Discoveries and developments happen so often in the world of technology that it is no longer possible to mark all the success stories and accept them all. Some developments do leave a mark for certain reasons. Python is one such programming language that arrived in a market with a considerable number of successful peers and more in the making. But since the very beginning it has been making a mark. Whether or not this statement is clichéd I do not seem to know but I must say that it is very hard to be simple if you are a coding language and still harder if you are used for data science applications. Python achieved just this. Its very conception was focused on simplicity and agility, and it seems that the world actually needed these qualities.
The basics are easy to learn
Python is often recommended as the first programming language to learn. If you deduce from it that Python is a basic entry level language with very limited powers then your concept needs changing. The real point is that Python unlike most of its predecessors uses familiar characters for coding. The characters are simply easier to remember and hence to apply. Apart from that triggering the same function requires a lesser amount of Python code than Java, C or Pearl. Fewer amounts of code means less bugs and less time spent in debugging; this is one of the main reasons that Python is so dear to the programmers. While depending upon your ability and experience you can more or less use any language for any purpose, using Python for data science is probably the easiest choice for a newbie.
The ease in applying NLP with Python
If we want to assess the applicability of Python in real time problems then Natural Language Processing has to be mentioned. A unnervingly large portion of the accessible data comes in the form of unstructured text – mostly through chat bots, social networking sites and e-commerce websites. While reading a piece of text and understanding its significance seems pretty easy for anyone with knowledge of the respective language the case is totally different when it comes to dealing with gigabytes of unstructured data regularly it requires a system that can read and process textual data. Python proves to be an excellent tool for NLP programming. Since NLP is required in most marketing and service oriented enterprises Python also has become a favorite among them.

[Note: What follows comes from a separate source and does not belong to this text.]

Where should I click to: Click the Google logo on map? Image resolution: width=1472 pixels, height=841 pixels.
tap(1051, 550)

Wide range of applications
Python is used in a multivariate range of software systems and it also claims essentiality in different industries. E-commerce, social media, digital security and other digital industries as well as the global marketing sectors use Python for applied data science and analytics. Python comes with a great processing power and speed. Most importantly, being open source, Python is affordable for the startups and small scale enterprises that might not have the budget to integrate SAS. It provides both economic balance and superlative service. No wonder it is used by the sorts of IBM, NASA, Quora, YouTube, Dropbox etc.

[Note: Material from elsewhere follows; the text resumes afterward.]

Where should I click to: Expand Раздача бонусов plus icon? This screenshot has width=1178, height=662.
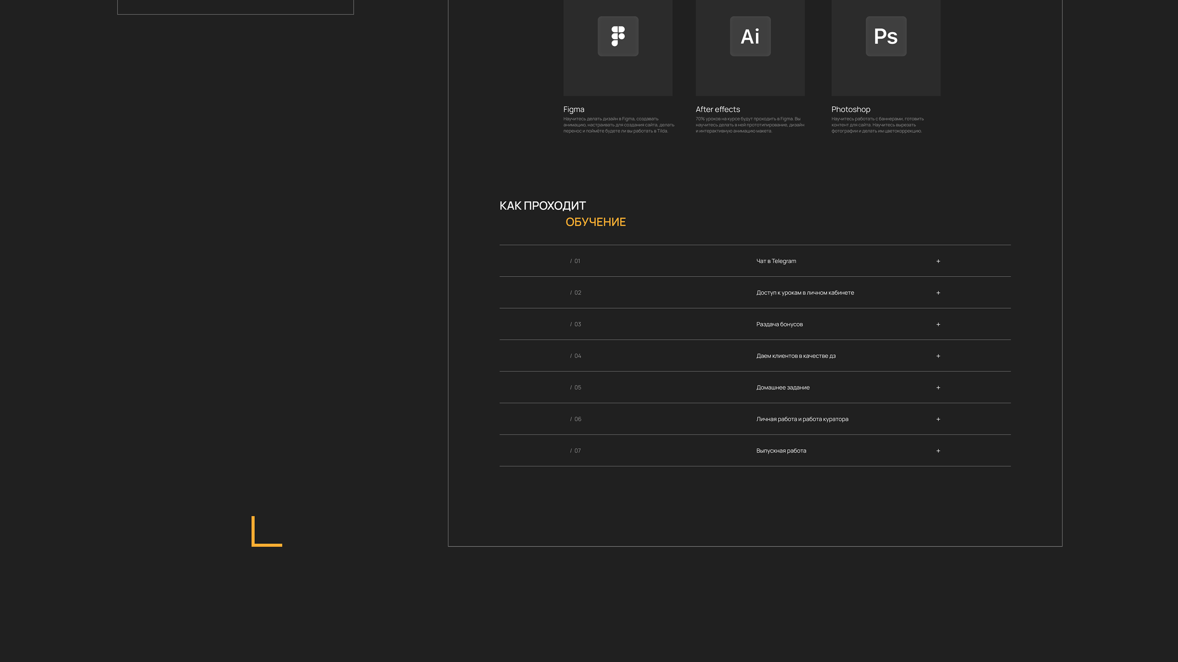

The Python libraries make life infinitely easier for analysts and programmers. After you are done with Python data science course, the libraries are probably going to be your best friends. Some of the Python libraries deserve a special mention while there are others which are very useful depending on what you are up to. Requests library is one of the most used and most adored libraries. It makes the handling of web requests much easier. The Robobrowser library is rather new but has already made a mark for its effectiveness in simulating a browser. Scrapy is an excellent tool for data extracting. These tools being free and easily available, play a crucial part in Python’s coming up as a major language.
The Community of People
Since has been around for a while now the community of users has grown pretty strong. The language has impressed the young coders and they are eager to voice and to know about developments and unique usages of Python. Not only do you find solutions for numerous programming related problems from this community, these user forums also play a role in making the knowledge of new functionalities available to the mass. Python being an open source system itself makes good use of these forums as they work as kind of a large research team.
These are only a handful of the features that have earned Python a hefty fan base. Undergoing a Python data science course should help you explore more.